Exercise goal ▸ Print exactly the lines from the one containing "The image size is (526, 356)." through the last line of the records below, both included, and nothing else; omit any pictures.

Given information ▸
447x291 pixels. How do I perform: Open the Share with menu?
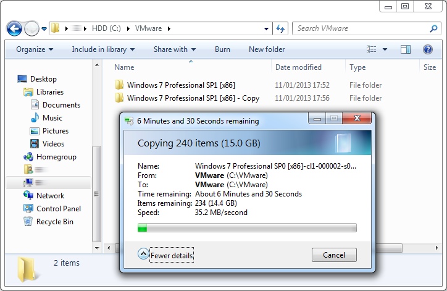tap(174, 49)
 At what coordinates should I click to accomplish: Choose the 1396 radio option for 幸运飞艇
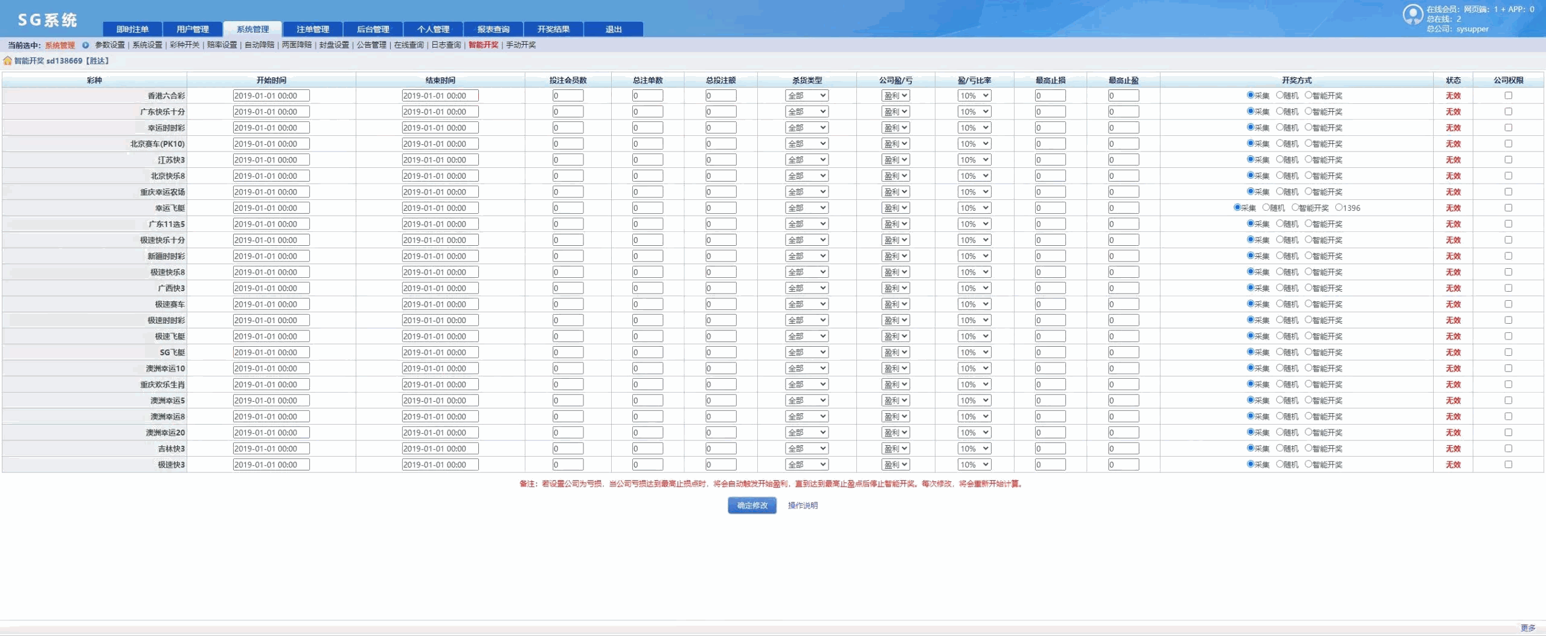pos(1339,208)
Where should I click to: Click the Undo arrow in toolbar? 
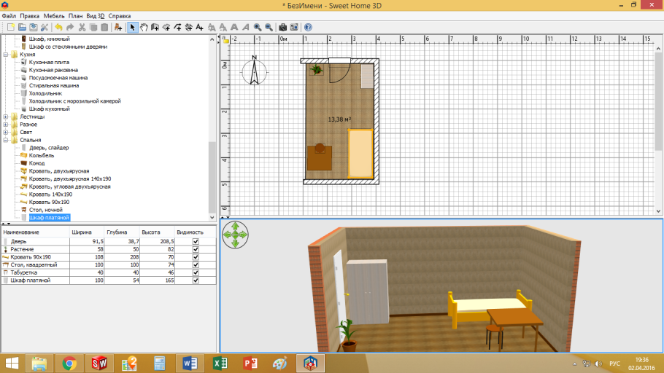pyautogui.click(x=58, y=27)
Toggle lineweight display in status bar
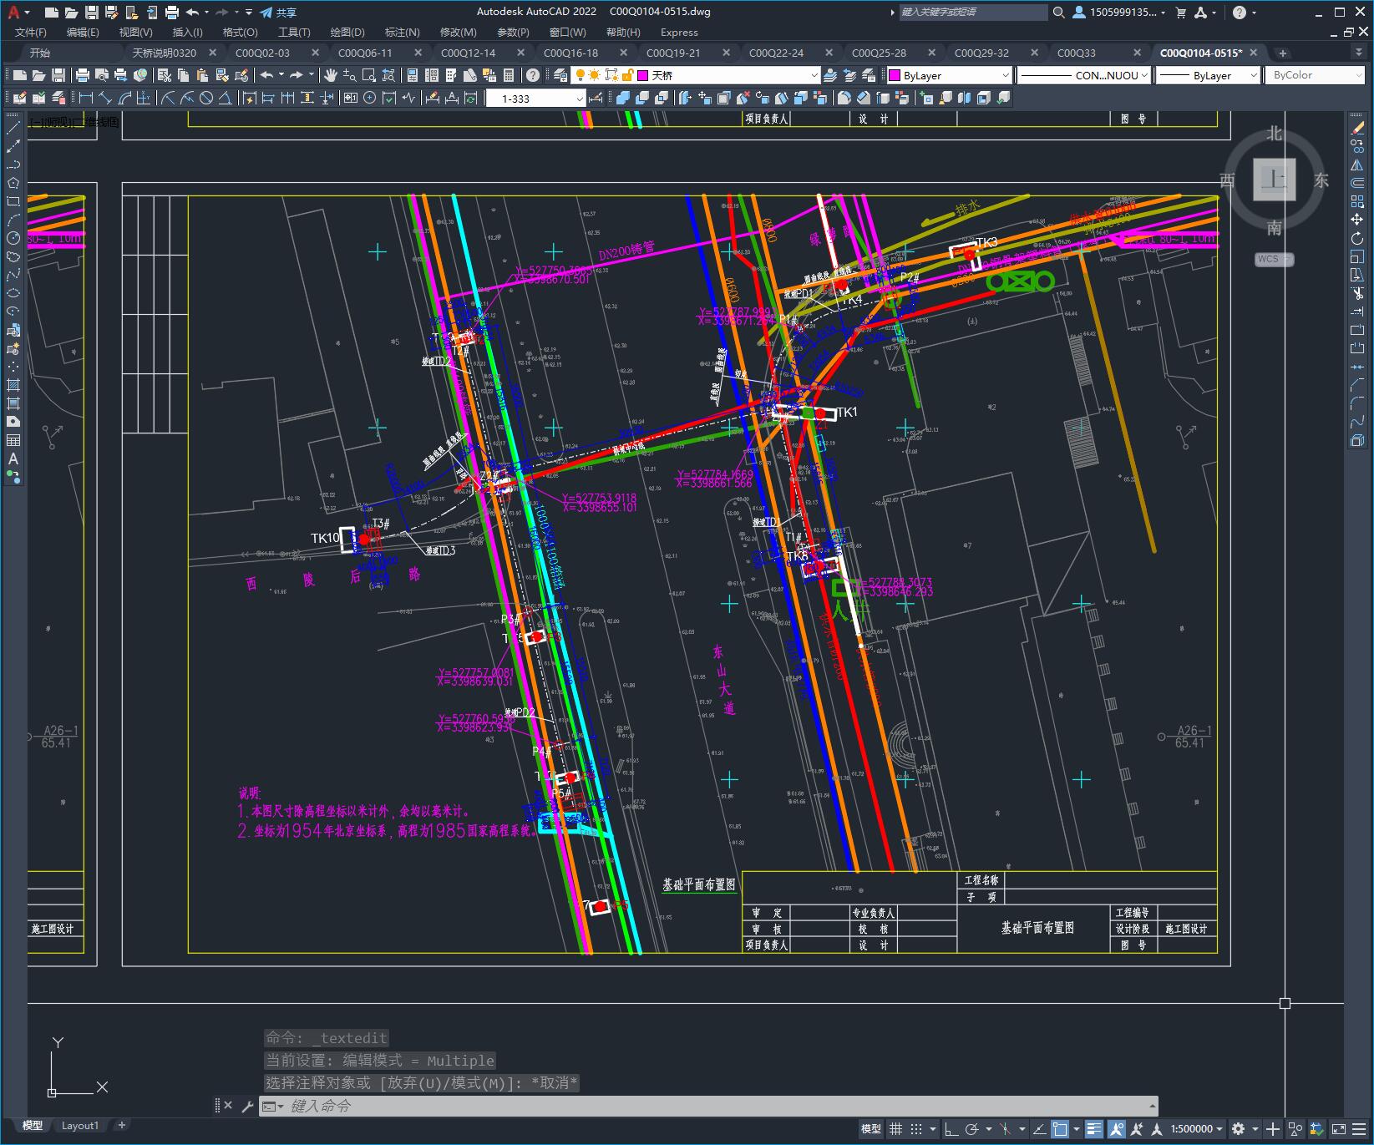The image size is (1374, 1145). coord(1094,1129)
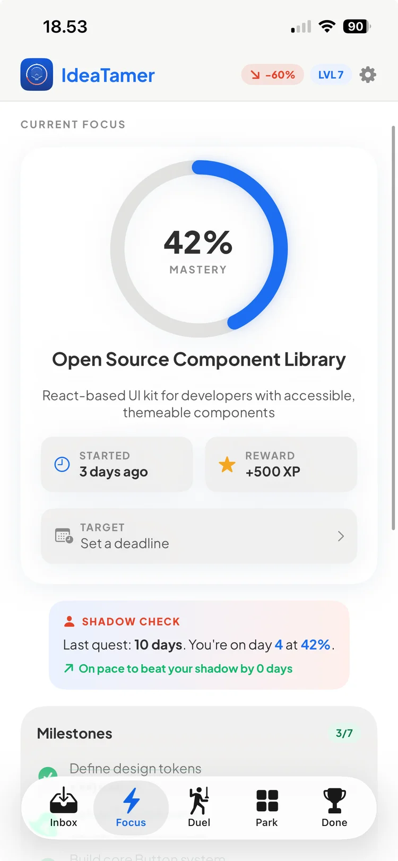Tap the Shadow Check person icon
Viewport: 398px width, 861px height.
[x=69, y=621]
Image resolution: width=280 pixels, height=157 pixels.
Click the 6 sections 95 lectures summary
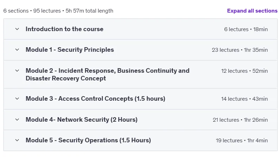point(58,11)

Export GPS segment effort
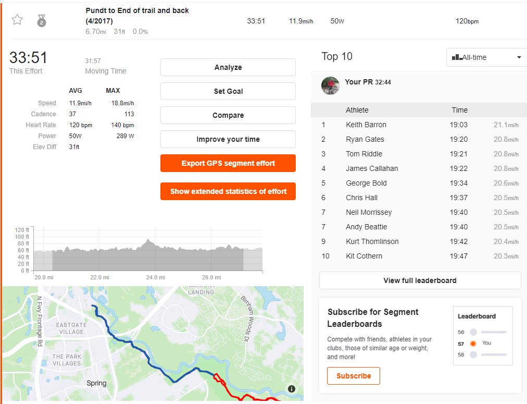[228, 163]
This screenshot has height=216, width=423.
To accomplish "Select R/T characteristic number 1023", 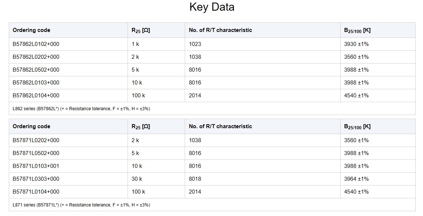I will point(195,44).
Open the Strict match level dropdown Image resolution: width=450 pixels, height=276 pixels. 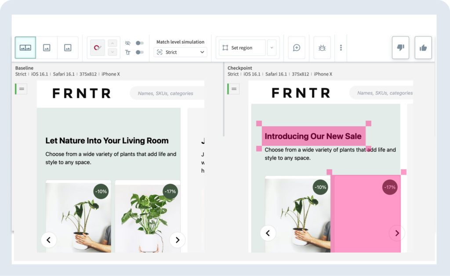coord(180,52)
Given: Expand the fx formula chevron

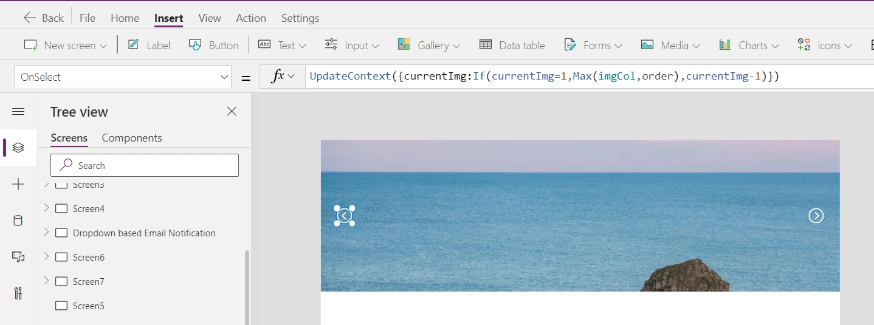Looking at the screenshot, I should pyautogui.click(x=291, y=77).
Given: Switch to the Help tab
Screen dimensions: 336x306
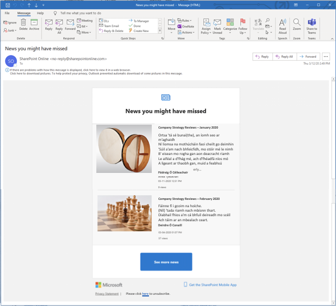Looking at the screenshot, I should tap(40, 12).
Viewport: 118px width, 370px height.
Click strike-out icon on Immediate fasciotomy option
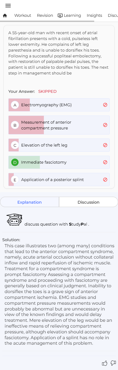105,162

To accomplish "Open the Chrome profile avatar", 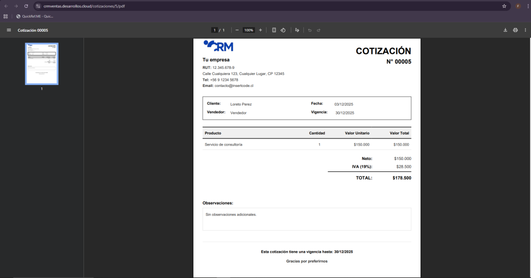I will (518, 6).
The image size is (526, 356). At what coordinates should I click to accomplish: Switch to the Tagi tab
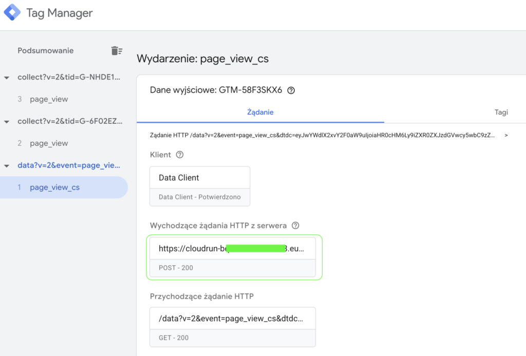click(501, 112)
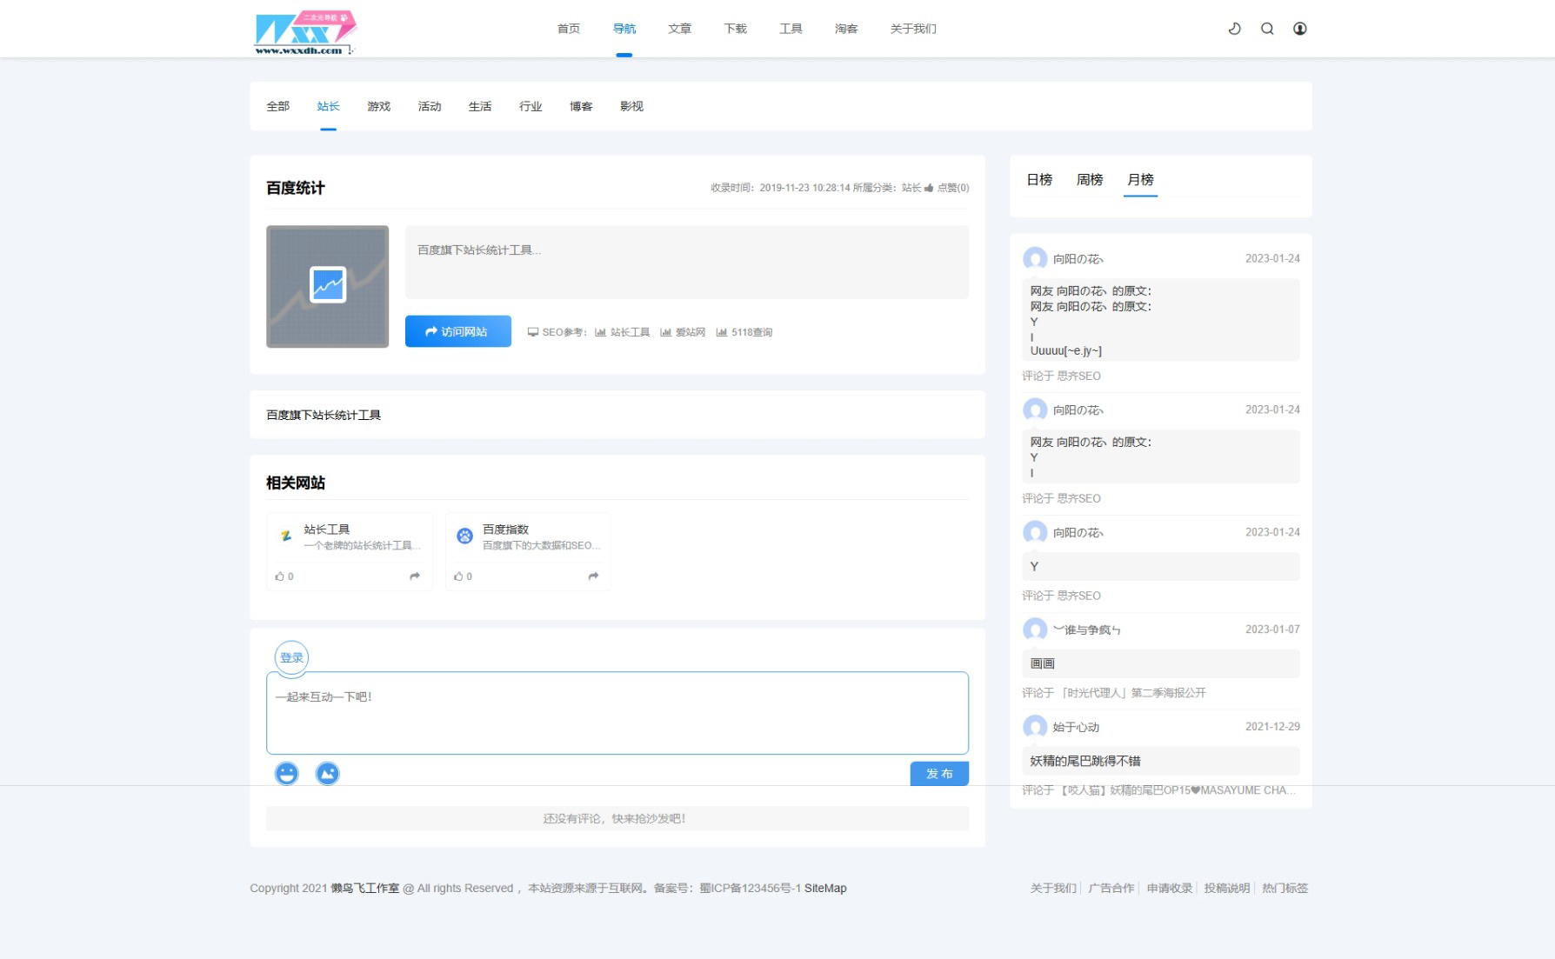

Response to this exercise ▸
The image size is (526, 356). At what coordinates should I click to accomplish: Switch to the Tagi tab
click(501, 112)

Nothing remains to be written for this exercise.